Talking at cross-purposes
Following her recent re-election, the independent MSP Margo MacDonald has announced that she plans to re-introduce her Bill to legalise assisted dying. In the first vote on this bill at the end of 2010, MacDonald failed to gain the support of other MSPs and lost by 85 votes to 16. Following the Swiss referendum earlier this month in which 85 per cent of Zurich residents voted not to outlaw assisted suicide and 78 per cent voted to continue to allow ‘suicide tourism’ (foreign nationals travelling to Switzerland to obtain assistance in committing suicide), MacDonald has highlighted her intention to put the Bill forward a second time. She argues that as long as the option of seeking assistance in Switzerland continues to exist for British people, British politicians will attempt to ‘dodge the dilemma’ on assisted dying.

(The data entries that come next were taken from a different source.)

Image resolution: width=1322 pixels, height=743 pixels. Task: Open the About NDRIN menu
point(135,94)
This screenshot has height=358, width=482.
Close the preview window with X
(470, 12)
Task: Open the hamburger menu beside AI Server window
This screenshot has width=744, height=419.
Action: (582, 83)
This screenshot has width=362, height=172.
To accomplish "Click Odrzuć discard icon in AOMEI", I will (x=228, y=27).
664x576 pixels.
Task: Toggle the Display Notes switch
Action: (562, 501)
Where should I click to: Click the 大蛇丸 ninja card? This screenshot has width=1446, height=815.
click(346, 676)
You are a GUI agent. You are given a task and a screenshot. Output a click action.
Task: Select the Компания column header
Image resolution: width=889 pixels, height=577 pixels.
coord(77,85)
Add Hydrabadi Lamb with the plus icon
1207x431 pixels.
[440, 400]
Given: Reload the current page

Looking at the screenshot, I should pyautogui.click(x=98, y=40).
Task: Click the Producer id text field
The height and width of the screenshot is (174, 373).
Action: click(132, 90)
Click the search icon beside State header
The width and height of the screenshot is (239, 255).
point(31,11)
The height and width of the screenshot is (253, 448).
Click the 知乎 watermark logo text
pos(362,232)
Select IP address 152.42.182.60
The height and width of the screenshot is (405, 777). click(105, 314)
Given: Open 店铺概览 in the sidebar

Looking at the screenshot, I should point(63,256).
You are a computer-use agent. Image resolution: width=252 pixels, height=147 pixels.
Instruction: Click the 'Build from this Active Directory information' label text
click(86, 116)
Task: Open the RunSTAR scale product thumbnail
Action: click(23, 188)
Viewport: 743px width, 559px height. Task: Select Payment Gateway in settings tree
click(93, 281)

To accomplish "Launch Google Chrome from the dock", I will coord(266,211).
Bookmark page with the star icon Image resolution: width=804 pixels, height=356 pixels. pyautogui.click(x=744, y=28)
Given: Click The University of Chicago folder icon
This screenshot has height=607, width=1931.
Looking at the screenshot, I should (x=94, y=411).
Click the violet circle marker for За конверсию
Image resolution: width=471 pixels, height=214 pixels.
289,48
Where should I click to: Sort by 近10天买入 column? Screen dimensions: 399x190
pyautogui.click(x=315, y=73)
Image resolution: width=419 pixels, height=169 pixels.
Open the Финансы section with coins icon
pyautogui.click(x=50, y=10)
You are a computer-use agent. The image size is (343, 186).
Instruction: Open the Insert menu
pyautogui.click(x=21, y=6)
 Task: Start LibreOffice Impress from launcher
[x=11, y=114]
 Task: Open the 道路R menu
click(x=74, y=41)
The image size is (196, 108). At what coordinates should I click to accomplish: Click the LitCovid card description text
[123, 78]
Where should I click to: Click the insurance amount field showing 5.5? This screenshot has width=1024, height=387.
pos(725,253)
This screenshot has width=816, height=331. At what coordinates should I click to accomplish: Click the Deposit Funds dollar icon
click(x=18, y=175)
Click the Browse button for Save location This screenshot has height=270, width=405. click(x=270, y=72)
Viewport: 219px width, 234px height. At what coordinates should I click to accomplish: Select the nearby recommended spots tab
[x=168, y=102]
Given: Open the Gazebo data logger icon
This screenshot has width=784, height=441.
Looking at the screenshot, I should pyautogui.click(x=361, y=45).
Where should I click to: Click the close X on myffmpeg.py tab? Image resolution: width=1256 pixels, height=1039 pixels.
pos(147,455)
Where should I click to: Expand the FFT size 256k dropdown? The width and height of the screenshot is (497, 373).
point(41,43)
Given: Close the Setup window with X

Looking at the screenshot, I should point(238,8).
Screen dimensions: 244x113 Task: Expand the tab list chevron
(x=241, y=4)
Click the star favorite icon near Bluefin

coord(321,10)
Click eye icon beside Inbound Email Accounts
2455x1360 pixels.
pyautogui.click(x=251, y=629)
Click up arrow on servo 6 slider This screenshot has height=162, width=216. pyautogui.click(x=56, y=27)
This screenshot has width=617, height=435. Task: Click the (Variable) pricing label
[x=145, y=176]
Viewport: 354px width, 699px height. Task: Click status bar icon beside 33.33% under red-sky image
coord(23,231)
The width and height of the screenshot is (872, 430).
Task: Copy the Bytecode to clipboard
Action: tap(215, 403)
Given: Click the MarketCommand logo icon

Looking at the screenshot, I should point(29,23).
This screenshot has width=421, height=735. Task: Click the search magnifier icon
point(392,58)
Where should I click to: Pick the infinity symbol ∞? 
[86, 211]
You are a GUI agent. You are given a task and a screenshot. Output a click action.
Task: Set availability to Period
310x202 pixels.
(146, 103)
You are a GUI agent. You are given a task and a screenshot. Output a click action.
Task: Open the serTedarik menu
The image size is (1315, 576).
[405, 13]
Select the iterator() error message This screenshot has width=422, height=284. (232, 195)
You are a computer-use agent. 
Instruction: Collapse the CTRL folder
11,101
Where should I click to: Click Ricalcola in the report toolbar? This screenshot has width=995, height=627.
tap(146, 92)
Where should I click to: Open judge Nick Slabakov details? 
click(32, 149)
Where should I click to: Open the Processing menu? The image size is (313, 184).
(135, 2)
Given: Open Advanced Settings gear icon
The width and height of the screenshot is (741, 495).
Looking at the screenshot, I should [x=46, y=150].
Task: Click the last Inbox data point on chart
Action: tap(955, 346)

It is not yet clear what changes Macdonald will make to the ‘End of Life Assistance’ Bill before it is re-introduced. The Scottish Parliamentary Committee that reviewed the Bill in 2010 highlighted a number of concerns about the ambiguous wording of the previous Bill. Some of their most notable concerns included:
1) There was no clear definition of what ‘end of life assistance’ referred to. The definition provided ‘including the provision or administration of appropriate means, to enable a person to die with dignity and a minimum of distress’ – could just as easily apply to normal palliative care. There was no clarity on whether the Bill proposed to legalise assisted suicide or voluntary euthanasia, or both.
2) Those eligible for assistance under the Bill’s terms included terminally ill people who ‘find life intolerable’ and people who are ‘permanently physically incapacitated to such an extent as not to be able to live independently and find life intolerable.’ The Committee found the wording of this second group ‘extraordinarily wide’ and pointed out that it poses ‘a number of equalities issues’ for disabled people.
How MacDonald responds to the concerns that were raised by the Committee in the re-drafting of her Bill will be critical to the UK debate on assisted dying. Accurate reporting by the media will also be essential to ensure that there can be an informed public debate on this highly controversial issue. A recent article by the Herald reported that MacDonald’s last bill ‘set out that anyone aged over 16 could request help to die under conditions which specified that the person would have to be diagnosed as terminally ill and find life intolerable.’ It completely overlooked the additional proposed eligibility for people who are ‘permanently physically incapacitated.’
If the debate on assisted dying continues to be characterised by inaccuracy, we will not get any closer to clarity on one of the most controversial public policy issues of our time. Previous surveys of public opinion have shown that details matter; for example, a Populus survey demonstrated that there is far more public support for people who are terminally ill to have the option of assisted suicide, than for people who have a severe physical disability.
The Commission on Assisted Dying, which is hosted by Demos, is aiming to bring clarity to the issue of assisted dying by conducting a wide-ranging review of the evidence – both in the UK and in those jurisdictions that permit assisted dying. The evidence will inform a report published by the Commission later this year investigating whether we need a change of approach to the issue of assisted dying in the UK. The final public evidence session for the Commission will take place at Demos on Wednesday.